To be able to share your model with the community there are a few more steps to follow.

First you have to store your authentication token from the Hugging Face website (sign up here if you haven’t already!) then execute the following cell and input your username and password:

from huggingface_hub import notebook_login

notebook_login()

Then you need to install Git-LFS. Uncomment and execute the following cell:

# !apt install git-lfs

Imports#

import nltk
import numpy as np
from datasets import load_dataset
from evaluate import load
from IPython.display import YouTubeVideo
from transformers import (
    AutoModelForSeq2SeqLM,
    AutoTokenizer,
    DataCollatorForSeq2Seq,
    Seq2SeqTrainer,
    Seq2SeqTrainingArguments,
    pipeline,
)
import datasets

# Suppress logs to keep things tidy
datasets.logging.set_verbosity_error()
# Download special package for computing metrics
nltk.download("punkt")
[nltk_data] Downloading package punkt to /home/lewis/nltk_data...
[nltk_data]   Package punkt is already up-to-date!
True

Loading the data#

Until now, we’ve been using the Top Tagging Dataset to explore various neural network architectures, from MLPs to CNNs.

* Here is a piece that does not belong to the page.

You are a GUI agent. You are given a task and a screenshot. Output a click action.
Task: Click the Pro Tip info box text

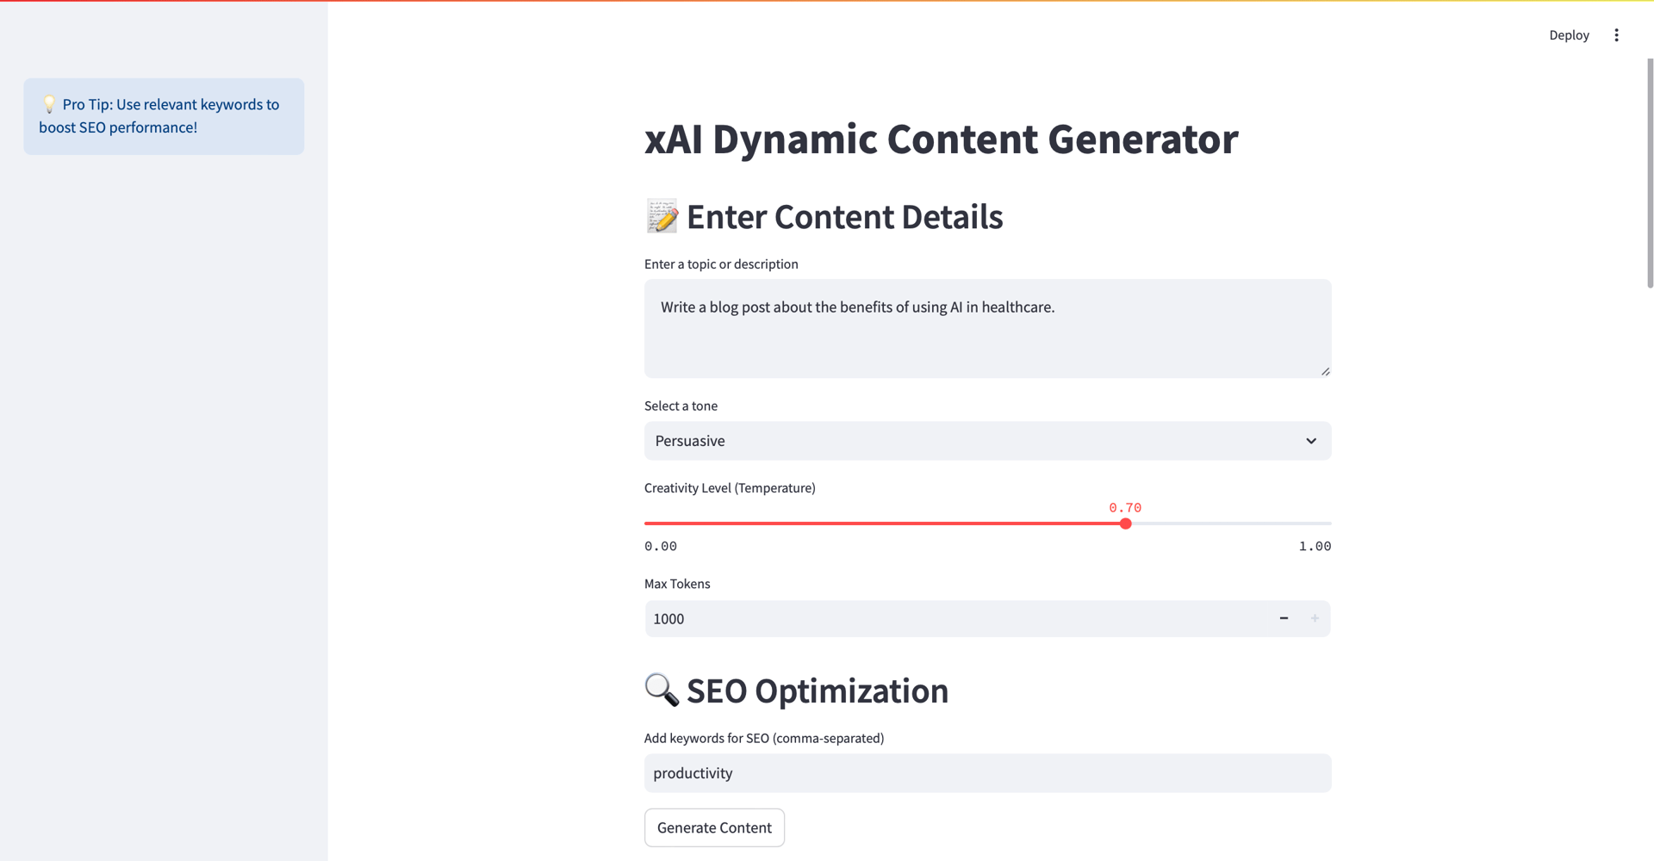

Today we’ll do something completely different and explore an application of Transformers to a natural language processing (NLP) task called text summarization! As the name suggests, text summarization involves condensing long documents into crips summaries. To give the task a physics flavour, we’ll use a dump of arXiv hep-ph papers and train a model to summarise the abstract into a title. This way, the next time you’re lacking inspiration on your next big paper, you can just get the model to cook it up for you!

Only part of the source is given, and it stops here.